Work request
Search the records for the word "computer" and copy every line in which it occurs.

[[ Records to process, beginning ]]

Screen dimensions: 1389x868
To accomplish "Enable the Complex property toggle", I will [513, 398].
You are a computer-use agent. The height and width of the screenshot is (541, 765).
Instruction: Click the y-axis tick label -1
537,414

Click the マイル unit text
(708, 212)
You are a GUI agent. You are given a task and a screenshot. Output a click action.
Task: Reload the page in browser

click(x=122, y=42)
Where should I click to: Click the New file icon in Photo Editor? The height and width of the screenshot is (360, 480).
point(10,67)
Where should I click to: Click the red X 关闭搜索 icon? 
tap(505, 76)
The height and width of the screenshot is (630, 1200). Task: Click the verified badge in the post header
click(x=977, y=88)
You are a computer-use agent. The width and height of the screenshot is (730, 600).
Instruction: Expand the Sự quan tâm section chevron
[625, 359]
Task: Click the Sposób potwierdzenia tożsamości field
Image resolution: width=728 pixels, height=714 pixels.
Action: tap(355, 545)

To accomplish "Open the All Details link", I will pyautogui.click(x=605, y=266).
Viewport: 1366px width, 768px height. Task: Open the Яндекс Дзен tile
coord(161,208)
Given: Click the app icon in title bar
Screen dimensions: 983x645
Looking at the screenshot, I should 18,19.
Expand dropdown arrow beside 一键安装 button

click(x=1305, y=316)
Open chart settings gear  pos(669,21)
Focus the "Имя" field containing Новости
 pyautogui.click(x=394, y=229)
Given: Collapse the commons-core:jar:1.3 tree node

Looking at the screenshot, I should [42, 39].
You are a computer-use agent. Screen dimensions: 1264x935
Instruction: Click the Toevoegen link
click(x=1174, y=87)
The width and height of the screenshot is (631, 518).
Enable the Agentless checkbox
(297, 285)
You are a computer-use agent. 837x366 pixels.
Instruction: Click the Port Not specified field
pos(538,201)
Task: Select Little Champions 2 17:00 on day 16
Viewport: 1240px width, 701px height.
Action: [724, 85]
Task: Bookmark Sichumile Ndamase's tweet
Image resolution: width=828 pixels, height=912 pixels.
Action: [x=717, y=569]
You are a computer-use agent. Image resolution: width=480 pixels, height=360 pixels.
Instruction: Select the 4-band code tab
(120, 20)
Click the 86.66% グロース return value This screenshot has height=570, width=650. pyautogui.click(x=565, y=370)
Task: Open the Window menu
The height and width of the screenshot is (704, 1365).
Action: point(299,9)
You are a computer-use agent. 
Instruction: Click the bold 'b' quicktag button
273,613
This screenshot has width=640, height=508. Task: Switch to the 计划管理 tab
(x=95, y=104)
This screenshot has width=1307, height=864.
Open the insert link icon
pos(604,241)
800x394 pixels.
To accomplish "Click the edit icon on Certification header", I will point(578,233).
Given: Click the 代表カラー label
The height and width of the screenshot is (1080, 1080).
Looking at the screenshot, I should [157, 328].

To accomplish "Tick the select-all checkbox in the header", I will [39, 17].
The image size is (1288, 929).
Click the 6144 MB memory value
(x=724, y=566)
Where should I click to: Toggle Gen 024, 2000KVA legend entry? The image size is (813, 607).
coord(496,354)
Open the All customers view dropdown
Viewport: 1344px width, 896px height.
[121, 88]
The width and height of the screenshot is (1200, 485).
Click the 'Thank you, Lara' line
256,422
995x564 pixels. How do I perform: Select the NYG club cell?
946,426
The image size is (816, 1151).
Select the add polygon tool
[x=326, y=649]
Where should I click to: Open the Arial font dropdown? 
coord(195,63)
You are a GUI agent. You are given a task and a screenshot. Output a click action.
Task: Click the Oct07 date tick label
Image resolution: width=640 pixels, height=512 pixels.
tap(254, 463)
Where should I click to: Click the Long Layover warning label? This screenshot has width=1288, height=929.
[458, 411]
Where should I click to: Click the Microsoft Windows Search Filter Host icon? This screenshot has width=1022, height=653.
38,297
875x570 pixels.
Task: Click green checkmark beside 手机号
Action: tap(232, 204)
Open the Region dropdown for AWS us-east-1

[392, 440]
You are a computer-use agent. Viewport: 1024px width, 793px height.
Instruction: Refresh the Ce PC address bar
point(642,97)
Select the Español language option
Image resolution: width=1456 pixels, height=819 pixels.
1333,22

[[ Records to process, end ]]

Answer
You are a computer-use agent. The height and width of the screenshot is (541, 765).
You are a computer-use agent. The width and height of the screenshot is (730, 600).
You are a computer-use agent. Screen dimensions: 1264x935
You are a computer-use agent. 837x366 pixels.
You are a computer-use agent. Image resolution: width=480 pixels, height=360 pixels.
You are a computer-use agent. 
You are a computer-use agent. Viewport: 1024px width, 793px height.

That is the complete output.